# unsprezece / unasprezece ?



## wanipa

Salut!

We've got doisprezece for male and douăsprezece for female.

Have we got unsprezece for male and unasprezece for female?

Mulţumesc foarte!


----------



## beenni

There's only a m/f for 11 (unsprezece).


----------



## wanipa

OK, thanks a lot!

Is it possible to use doisprezece for female?

For instance: doisprezece doamne


----------



## beenni

I'm afraid you can't. The correct forms are: "doisprezece domni" and "douăsprezece doamne".

There's an exception: "ora douăsprezece/doisprezece”. In the area where I grew up it is completely uncommon this disagreement but in high school I had colleagues from some other areas of the country who used to say “ora doisprezece”. Then, I found out this is not incorrect. Nevertheless, use “douăsprezece” with a feminine noun. 

Best!


----------



## wanipa

Great!

Thanks a lot and nice weekend!


----------



## féebleue

beenni said:


> There's an exception: "ora douăsprezece/doisprezece”. In the area where I grew up it is completely uncommon this disagreement but in high school I had colleagues from some other areas of the country who used to say “ora doisprezece”. Then, I found out this is not incorrect.

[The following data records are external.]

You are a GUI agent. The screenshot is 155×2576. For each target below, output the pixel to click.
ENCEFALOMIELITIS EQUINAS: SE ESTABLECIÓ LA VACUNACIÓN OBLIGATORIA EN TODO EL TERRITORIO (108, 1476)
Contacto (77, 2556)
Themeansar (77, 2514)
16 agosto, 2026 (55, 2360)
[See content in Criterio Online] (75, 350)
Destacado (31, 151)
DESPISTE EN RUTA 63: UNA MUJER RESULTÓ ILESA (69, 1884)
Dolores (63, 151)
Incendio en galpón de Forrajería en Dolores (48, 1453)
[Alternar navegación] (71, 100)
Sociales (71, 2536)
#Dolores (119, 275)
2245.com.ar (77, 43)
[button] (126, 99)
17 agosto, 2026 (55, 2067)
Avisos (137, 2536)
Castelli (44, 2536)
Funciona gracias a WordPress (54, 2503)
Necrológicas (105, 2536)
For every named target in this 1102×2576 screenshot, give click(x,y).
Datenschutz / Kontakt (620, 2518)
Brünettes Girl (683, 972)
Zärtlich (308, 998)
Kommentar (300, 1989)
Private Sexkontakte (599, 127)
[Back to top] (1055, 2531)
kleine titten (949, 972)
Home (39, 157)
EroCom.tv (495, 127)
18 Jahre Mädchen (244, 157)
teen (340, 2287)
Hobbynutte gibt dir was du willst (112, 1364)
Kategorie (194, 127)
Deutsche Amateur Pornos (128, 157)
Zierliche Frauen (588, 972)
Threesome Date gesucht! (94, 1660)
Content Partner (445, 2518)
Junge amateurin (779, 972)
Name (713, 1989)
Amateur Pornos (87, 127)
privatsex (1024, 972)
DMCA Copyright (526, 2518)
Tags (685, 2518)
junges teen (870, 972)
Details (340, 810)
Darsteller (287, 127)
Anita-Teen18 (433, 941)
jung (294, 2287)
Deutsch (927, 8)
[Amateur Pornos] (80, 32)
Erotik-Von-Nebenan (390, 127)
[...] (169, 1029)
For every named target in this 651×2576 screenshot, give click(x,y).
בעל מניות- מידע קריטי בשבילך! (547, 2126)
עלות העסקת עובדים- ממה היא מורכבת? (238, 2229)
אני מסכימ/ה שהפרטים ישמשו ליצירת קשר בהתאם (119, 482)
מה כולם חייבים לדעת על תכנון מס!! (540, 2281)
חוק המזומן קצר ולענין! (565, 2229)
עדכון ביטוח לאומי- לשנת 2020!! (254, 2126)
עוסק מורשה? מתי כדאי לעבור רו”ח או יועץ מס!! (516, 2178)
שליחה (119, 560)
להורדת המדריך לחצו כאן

I disagree. According to DOOM2 (the official dictionary of the Academy), you must use the feminine form („douăsprezece”) in this context, which is normal, since „oră” is feminine. That being said, many people do say „ora doisprezece”, but it is wrong.


----------



## wanipa

Thanks! I think I've got that.

But I've now got an attached question.

For male, we use: douăzeci şi doi de destudenţi
For female, we use: douăzeci şi două de destudente
For neutral, we use mixed:
douăzeci şi unu de stilouri (douăzeci şi una de stilouri = wrong)
douăzeci şi două de stilouri (douăzeci şi doi de stilouri = wrong)
and
unsprezece stilouri

But which one below is correct?
doisprezece stilouri
douăsprezece stilouri


----------



## féebleue

wanipa said:


> For male, we use: douăzeci şi doi de destudenţi studenți
> For female, we use: douăzeci şi două de destudente studente (you've already added the preposition ”de” before the word, no need to stick it to the word as well)
> For neutral, we use mixed:
> douăzeci şi unu de stilouri (douăzeci şi una de stilouri = wrong)
> douăzeci şi două de stilouri (douăzeci şi doi de stilouri = wrong)
> and
> unsprezece stilouri
> 
> But which one below is correct?
> doisprezece stilouri
> douăsprezece stilouri



Basically, neutral words use the masculine form in singular (un stilou, treizeci și unu de stilouri etc.)
and the feminine form in plural (două stilouri, douăsprezece stilouri, treizeci și două de stilouri etc.)

Your confusion probably stems from the fact that a composite numeral, such as 22, 32 etc. requires a plural form of the noun (stilouri), so you would expect the numeral to use the feminine form. However, the „unu” in 21, 31 etc. refers to _one_ pen (singular), so you have to use the numeral's masculine form, while the „două” in 12, 22, 32 etc. refers to _two _pens (plural), so you have to use the numeral's feminine form.


----------